Help rewiring laptop ac adaptor

  bbr620 19:50 06 Aug 2010

hi, my HP laptop charger appears to have died but i have a generic charger that i'm attempting to rewire into the HP wiring, i've got a white / black wire coming from the generic charger and a white / coax wire coming from the HP adapter plug?

do i just join white to white and black to coax, don't wanna blow the invertor in the laptop..

thanks in advance

  bbr620 19:50 06 Aug 2010
  PalaeoBill 20:21 06 Aug 2010

I would guess its a 19V DC power supply but you really need to show us a picture of the tip and give the model numbers of the laptop and charger. Then we can work out where the positive and negative should be.

Even then, I wouldn't attempt it without using a multi-meter to test the output of your generic power supply. I would also check that the generic power supply is a regulated one rather than a cheaper linear one. (Laptop chargers are more expensive than general purpose multivoltage supplies for a reason).

  woodchip 20:26 06 Aug 2010

So the Laptop is not worth the price of a Mains adapter!
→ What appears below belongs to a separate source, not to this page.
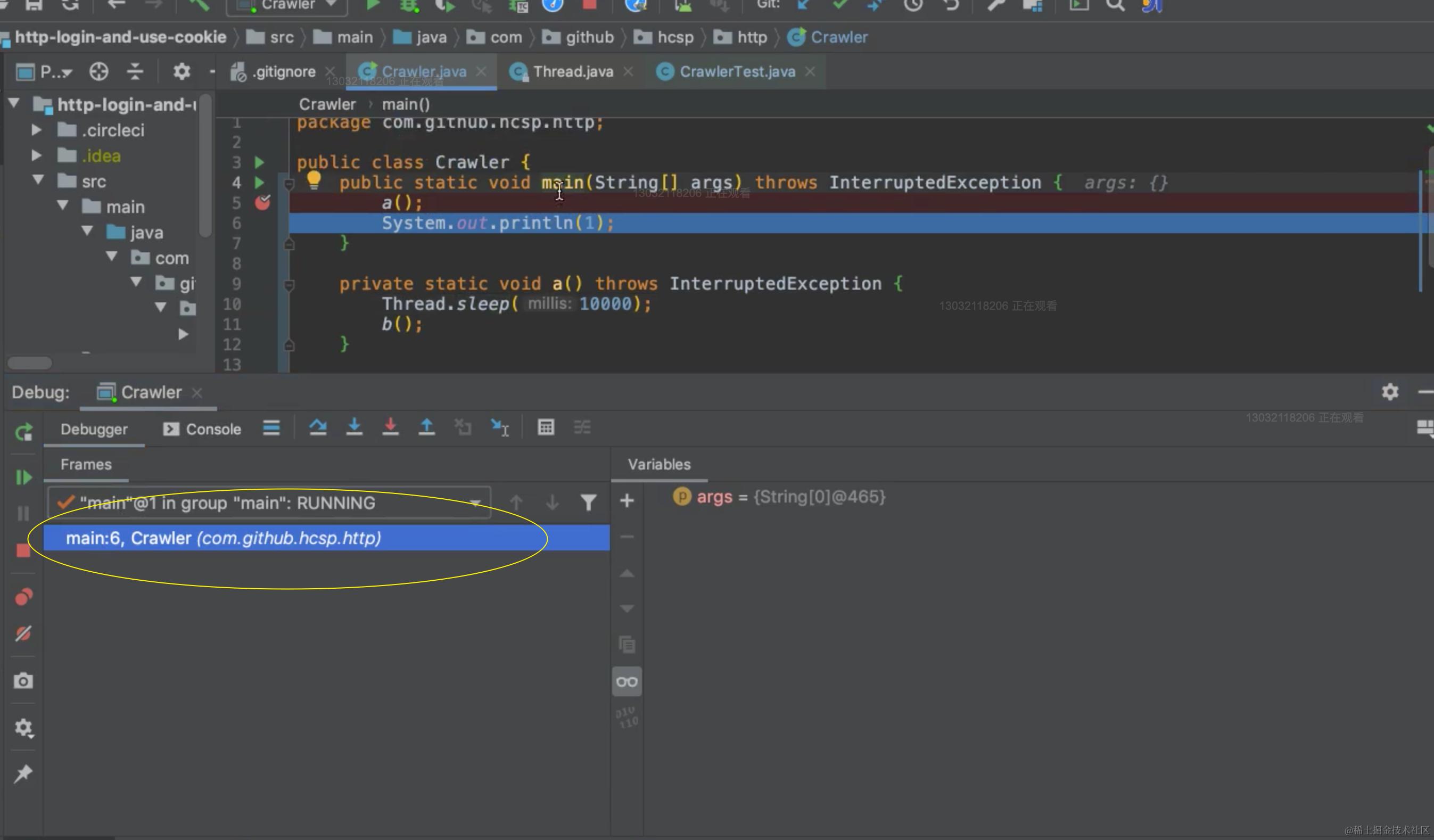The image size is (1434, 840).
Task: Click the Step Out arrow icon
Action: click(426, 427)
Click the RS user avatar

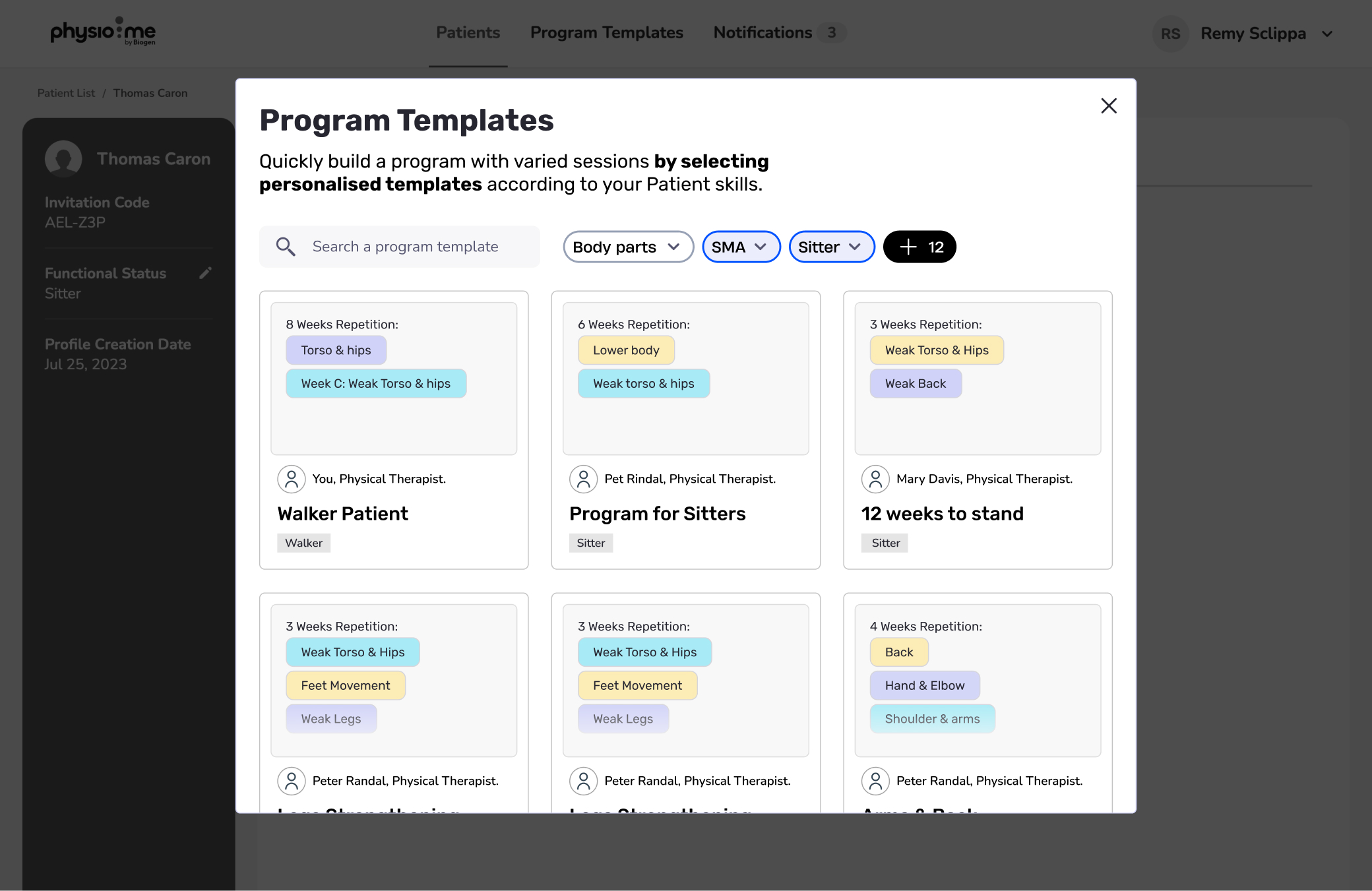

  PalaeoBill 20:44 06 Aug 2010

Its an HP!, so no I doubt it :-)

  T0SH 20:56 06 Aug 2010

Amazon UK will most likely sell an HP branded replacement charger for not a great deal of money certainly for a lot less than buying one from HP

Cheers HC

  justme 21:43 06 Aug 2010

I agree with Tosh.

My wife's mains adaptor died a few years ago and I managed to source one from amazon for about £12. They may be slightly dearer now but if it saves buying a new laptop it will be worth it.

PalaeoBill is quite right in saying that you need to check the polarity before connecting it to your laptop and also make sure that it is regulated as an unregulated transformer might (probably will) supply a higher voltage than you or your laptop want.

  justme 21:47 06 Aug 2010

I should add that I had a great deal of difficulty in soucing the right size of plug which fits into the laptop. Using one which is almost the right size may damage the socket and be expensive to repair. A new adaptor is the safest and not expensive way to go.